Source: Automotive News Europe, 2020-08-31
Italy's latest stimulus package, aimed at helping the economy overcome the coronavirus pandemic, will include assistance for the auto and tourism sectors, Economy Minister Roberto Gualtieri said.
The government has said it will present the measures, worth a total €25bn ($29.32bn), in an emergency decree early in August.
A source told Reuters this month that slightly less than €1bn would be allocated to strengthen current incentives to encourage sales of state-of-the-art combustion engine cars as well as electric and hybrid vehicles.
Addressing a parliamentary committee on Tuesday 28 July, Gualtieri did not provide details.
The automotive industry accounts for about 6.2% of Italy's gross domestic product, data provided by Fiat Chrysler Automobiles showed.
Tourism contributes about 13% to GDP, according to the World Trade and Tourism Council.
Gualtieri told lawmakers that part of the extra spending would be used to extend financing for temporary layoff schemes "for a further 18 weeks on a selective basis." Companies hit hardest in the first half of 2020 will be entitled to ask for more help, Gualtieri said.

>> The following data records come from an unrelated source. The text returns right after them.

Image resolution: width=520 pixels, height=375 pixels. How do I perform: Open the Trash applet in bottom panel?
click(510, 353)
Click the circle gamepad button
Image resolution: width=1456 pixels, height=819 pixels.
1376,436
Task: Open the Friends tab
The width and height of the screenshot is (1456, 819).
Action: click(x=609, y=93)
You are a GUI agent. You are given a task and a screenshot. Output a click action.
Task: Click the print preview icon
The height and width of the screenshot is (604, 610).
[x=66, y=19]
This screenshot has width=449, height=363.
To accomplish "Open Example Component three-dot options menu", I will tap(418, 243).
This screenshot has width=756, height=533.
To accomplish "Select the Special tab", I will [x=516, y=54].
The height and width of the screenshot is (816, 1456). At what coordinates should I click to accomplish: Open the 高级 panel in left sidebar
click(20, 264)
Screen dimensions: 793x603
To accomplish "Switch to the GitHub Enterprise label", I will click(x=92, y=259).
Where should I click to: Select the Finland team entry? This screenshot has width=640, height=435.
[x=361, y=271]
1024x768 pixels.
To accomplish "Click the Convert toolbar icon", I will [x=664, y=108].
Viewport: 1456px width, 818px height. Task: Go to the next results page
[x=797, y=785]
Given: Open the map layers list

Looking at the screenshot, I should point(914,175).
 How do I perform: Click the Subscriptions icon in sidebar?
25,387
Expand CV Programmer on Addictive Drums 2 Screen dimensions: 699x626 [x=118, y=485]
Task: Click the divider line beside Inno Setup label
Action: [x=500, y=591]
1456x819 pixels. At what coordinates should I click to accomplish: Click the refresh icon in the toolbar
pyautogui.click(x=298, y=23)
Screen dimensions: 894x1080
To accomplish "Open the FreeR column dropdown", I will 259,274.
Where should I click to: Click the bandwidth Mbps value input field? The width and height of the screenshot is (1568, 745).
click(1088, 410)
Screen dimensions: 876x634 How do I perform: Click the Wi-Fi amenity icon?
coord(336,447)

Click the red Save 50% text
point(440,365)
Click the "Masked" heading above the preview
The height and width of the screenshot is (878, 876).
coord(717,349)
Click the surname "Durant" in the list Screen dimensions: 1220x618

The latest stimulus will drive the 2020 budget deficit to 11.9% of national output, versus a goal of 10.4% set in April, while the country's public debt is set to rise to 157.6% of GDP this year.
The new measures come on top of some €75bn Rome has already deployed to help businesses and families.
Overall, the government plans to pledge up to €212bn of economic help for families and firms, including state guarantees on banking loans, though only part of this sum is expected to be spent.
The Italian economy has been ravaged by the coronavirus pandemic, with the European Commission predicting it will contract 11.2% this year -- the sharpest fall within the 27-nation bloc.